Back to some of my own work. Foreign Policy called me with another interesting character: Charles Darwin himself.
It was for an article by Niall Ferguson which claims that while many economists failed to predict the crisis, in the writings of a non-economist like Darwin you could find wisdom that is aplicable to the current situation. Mainly the "Survival of the Fittest"
I resisted for a while to include the chart, trying to keep it less topical and more timeless, but eventually gave up and am fine with that....
In case a detail is needed. These are Emu feathers sent to me by Carla Shipley the great Art Teacher from Comal County, Texas.
The mustache is a white marabou feather, I think....
Alex NabaumDecember 1, 2009
Oh My Darwin, those shells are perfect!
Dale StephanosDecember 1, 2009
Good God, this is brilliant Hanoch.
Tim OBrienDecember 1, 2009
Perfect. I love the feather mouth and lips through a beard.
Victor JuhaszDecember 1, 2009
Perfect choices for features. What a brilliant solution.
Walter VasconcelosDecember 1, 2009
Very good conception Hanoch.
SBDecember 1, 2009
I always thought he had a delightfully simian face. But you took it to new places.
Unfortunate about the chart. Feels tacked-on like a "brilliant" idea that flows out of an office (like backed up plumbing). But we manage, eh? If you crop this neatly, you have one of the most brilliant caricatures ever! Your work is smarter and more skilled all the time.
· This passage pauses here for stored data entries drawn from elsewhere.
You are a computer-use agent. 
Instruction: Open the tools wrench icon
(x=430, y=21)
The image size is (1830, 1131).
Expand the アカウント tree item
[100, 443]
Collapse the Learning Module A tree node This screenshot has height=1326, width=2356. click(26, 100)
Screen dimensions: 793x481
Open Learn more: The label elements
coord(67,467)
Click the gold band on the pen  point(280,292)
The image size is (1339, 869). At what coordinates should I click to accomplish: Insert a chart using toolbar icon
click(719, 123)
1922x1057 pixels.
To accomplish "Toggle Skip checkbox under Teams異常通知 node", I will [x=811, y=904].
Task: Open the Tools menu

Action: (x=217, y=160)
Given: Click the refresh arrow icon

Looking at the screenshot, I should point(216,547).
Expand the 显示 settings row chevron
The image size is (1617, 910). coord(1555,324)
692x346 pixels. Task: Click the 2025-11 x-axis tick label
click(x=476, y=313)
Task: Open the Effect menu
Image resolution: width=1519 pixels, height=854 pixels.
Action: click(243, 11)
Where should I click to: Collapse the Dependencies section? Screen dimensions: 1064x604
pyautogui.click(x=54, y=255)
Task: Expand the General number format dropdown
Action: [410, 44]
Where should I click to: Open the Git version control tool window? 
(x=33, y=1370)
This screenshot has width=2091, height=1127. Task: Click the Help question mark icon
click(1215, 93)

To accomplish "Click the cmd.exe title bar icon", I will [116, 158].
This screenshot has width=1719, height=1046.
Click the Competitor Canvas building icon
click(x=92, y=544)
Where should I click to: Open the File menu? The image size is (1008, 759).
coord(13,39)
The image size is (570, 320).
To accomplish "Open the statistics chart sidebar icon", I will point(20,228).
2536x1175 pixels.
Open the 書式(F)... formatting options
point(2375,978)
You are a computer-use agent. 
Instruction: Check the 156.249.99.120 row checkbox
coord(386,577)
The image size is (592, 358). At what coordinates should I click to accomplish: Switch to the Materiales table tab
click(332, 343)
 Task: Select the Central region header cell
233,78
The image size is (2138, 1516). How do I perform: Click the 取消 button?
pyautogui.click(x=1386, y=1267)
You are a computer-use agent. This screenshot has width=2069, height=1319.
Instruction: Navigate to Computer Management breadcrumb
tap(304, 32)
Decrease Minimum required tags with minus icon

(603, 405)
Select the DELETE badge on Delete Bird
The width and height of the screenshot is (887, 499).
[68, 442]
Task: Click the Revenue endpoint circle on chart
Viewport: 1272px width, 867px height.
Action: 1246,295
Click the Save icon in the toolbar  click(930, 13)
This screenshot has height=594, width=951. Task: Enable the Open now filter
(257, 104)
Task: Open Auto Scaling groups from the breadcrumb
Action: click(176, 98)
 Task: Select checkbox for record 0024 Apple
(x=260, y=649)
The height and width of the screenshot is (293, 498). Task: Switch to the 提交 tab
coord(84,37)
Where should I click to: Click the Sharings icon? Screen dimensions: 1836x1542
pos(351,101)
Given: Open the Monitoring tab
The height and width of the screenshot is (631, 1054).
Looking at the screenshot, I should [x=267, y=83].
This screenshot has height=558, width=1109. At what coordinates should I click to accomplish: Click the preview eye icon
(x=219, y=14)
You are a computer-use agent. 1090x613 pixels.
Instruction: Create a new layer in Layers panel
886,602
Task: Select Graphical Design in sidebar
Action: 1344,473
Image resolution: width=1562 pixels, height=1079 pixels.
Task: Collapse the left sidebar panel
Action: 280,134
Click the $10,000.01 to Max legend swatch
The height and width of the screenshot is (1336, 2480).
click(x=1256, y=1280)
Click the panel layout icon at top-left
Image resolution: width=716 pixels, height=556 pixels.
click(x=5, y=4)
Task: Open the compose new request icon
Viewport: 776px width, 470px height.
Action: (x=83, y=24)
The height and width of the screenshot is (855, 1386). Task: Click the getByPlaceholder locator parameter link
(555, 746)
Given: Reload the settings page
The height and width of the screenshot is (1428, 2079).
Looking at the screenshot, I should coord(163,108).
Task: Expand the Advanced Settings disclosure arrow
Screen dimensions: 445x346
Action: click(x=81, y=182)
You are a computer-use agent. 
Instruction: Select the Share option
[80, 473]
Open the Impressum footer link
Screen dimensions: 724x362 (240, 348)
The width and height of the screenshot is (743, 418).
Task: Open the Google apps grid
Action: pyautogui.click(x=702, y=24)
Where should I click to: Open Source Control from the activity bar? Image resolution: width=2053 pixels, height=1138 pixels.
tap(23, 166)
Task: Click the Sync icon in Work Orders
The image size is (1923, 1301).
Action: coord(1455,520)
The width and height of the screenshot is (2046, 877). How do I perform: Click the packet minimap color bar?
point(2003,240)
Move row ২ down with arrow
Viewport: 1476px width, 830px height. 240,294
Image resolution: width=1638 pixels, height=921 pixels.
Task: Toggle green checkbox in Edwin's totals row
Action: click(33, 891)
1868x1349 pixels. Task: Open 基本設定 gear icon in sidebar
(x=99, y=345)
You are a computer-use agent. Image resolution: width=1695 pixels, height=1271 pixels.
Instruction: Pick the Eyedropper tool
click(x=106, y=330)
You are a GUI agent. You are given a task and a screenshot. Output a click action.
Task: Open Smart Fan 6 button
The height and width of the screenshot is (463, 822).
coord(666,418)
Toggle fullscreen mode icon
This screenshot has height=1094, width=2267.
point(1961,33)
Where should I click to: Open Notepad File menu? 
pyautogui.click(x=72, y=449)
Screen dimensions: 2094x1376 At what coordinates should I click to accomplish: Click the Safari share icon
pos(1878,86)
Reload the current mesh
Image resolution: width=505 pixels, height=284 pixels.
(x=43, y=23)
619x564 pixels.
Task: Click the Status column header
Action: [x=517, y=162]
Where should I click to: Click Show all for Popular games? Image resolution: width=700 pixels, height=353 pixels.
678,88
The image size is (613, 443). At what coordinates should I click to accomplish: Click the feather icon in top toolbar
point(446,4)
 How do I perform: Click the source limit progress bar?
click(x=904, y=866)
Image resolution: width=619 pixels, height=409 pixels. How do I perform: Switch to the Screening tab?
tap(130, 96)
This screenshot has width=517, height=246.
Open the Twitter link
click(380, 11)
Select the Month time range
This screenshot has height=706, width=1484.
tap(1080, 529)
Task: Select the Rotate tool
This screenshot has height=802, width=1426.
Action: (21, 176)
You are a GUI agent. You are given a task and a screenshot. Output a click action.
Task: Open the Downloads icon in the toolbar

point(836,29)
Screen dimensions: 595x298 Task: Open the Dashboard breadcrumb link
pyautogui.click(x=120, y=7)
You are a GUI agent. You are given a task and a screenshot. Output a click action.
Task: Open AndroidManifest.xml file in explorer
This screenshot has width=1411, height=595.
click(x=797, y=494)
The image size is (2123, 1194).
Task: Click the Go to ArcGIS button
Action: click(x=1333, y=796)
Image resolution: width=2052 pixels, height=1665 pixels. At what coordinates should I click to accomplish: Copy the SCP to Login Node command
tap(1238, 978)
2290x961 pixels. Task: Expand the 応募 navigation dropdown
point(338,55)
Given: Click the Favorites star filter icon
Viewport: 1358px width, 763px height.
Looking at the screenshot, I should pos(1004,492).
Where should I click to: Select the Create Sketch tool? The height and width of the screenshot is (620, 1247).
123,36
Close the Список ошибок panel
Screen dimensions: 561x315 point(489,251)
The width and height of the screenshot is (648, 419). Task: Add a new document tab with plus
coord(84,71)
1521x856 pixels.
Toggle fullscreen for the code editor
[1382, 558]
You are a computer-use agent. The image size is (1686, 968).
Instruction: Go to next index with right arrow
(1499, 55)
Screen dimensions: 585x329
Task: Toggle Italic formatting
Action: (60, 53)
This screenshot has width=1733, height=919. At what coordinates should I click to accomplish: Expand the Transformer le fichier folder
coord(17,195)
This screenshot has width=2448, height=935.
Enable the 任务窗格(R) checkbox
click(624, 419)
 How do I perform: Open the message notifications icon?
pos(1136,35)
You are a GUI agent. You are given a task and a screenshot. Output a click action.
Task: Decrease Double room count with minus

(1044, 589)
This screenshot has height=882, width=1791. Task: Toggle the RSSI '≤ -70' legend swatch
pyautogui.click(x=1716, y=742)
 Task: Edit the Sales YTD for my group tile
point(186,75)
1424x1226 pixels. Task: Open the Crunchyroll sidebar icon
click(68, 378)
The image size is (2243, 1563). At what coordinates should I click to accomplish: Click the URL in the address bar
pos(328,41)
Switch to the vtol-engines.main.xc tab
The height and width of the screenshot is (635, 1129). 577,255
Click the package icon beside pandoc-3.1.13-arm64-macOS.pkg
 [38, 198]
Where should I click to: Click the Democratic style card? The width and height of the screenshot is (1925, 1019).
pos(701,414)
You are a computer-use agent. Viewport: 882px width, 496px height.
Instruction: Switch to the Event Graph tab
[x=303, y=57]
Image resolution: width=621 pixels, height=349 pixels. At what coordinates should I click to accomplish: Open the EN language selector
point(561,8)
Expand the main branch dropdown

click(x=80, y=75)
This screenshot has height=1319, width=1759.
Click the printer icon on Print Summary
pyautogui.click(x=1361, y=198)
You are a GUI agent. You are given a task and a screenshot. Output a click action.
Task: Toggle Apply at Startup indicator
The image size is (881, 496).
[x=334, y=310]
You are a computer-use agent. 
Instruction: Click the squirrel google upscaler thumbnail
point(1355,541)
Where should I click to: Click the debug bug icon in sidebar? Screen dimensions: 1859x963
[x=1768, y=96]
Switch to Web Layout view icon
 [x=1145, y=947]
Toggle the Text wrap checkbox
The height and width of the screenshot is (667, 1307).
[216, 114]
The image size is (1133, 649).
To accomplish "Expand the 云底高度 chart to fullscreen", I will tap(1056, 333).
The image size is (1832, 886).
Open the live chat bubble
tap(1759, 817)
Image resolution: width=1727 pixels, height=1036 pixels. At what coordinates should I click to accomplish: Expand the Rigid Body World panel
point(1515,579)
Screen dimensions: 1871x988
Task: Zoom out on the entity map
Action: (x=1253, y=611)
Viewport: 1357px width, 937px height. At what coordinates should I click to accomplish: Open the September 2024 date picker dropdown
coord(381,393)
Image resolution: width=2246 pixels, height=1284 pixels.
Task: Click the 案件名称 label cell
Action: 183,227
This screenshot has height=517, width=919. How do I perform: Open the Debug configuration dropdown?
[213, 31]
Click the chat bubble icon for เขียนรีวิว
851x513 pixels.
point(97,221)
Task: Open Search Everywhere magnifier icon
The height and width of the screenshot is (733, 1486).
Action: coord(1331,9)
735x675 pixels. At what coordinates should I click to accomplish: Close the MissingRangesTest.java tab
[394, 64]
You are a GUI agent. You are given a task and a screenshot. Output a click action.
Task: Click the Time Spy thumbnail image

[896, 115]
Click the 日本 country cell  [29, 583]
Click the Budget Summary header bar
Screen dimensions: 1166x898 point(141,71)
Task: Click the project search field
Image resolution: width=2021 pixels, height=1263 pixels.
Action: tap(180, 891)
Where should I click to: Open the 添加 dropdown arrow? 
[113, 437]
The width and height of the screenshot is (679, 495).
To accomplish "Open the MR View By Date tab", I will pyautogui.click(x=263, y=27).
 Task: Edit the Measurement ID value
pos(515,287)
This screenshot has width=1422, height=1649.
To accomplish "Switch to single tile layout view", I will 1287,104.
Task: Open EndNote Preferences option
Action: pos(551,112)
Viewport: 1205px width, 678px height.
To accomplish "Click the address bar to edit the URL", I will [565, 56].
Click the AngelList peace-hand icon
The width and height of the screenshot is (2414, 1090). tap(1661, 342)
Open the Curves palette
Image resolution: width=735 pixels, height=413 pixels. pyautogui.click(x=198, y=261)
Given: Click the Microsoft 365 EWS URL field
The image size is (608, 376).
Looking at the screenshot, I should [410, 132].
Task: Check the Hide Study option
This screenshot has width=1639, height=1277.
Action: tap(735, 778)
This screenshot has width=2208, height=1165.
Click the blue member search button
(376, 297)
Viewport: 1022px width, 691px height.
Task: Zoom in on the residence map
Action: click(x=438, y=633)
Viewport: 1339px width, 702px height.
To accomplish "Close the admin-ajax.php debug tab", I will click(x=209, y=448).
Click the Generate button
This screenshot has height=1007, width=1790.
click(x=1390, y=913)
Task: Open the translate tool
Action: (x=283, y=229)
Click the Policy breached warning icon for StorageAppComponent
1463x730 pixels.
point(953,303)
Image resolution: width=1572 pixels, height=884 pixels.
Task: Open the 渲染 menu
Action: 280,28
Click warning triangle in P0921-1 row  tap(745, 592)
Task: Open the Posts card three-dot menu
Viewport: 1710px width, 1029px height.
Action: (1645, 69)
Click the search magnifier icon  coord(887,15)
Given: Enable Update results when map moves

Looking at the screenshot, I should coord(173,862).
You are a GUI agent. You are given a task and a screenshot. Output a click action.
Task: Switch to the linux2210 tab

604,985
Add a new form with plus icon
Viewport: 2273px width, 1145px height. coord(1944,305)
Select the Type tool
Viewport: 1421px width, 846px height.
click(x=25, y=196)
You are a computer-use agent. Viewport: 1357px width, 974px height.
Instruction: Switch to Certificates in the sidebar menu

Amazing sir. Bravo.
Leo EspinosaDecember 1, 2009
the mouth is insane!
David FlahertyDecember 1, 2009
Hal MayforthDecember 2, 2009
Truly inspired, Hanoch!
Hanoch PivenDecember 2, 2009
SB I definitely accept your criticism about the chart!
Brian StaufferDecember 2, 2009
How in the hell did you do that? You must see faces in everything.
turciosDecember 2, 2009
SBDecember 2, 2009
I can see how the editorial need to angle something to, in this case, economics would frustrate the purity of a work. Editors don't understand that art doesn't have to tell the whole story; just a piece of it. Sometimes you can finesse their intrusiveness and sometimes you can't. That's just the way it goes. Anyway, your ideas are all anyone will take away, mos' def'.
Cathleen ToelkeDecember 2, 2009
3/4 view and a gorilla nose! One of your very best, Hanoch.
Harry CampbellDecember 2, 2009
hah, the way those shells bend to suggest the somewhat furrowed brow. You must be quite observant and always searching for things like that in the objects you have and see.
Did you darken the insides of the shells? because the eyes look just right.
Hanoch PivenDecember 2, 2009
Harry there are two tiny dark pebbles inside the shells. No artificial darkening.
And yes the shells were chosen to give the idea of heavy eyelids and a frown.
Robert HuntDecember 2, 2009
This is a truly brilliant illustration.
Stephen KroningerDecember 2, 2009
The feather mouth is brilliant. Wish I'd thought of it.
Kyle T WebsterDecember 2, 2009
Smart. Perfect. Did I mention smart?
David PohlDecember 2, 2009
ShoutDecember 2, 2009
genial portrait Hanoch!
Hanoch PivenDecember 3, 2009
Thanks again for the new comments.
Kroninger, you know how things happen in collage: I didn't 'think' of it but suddenly saw it happening.
Those great accidents which tend to happen less when we work with the computer.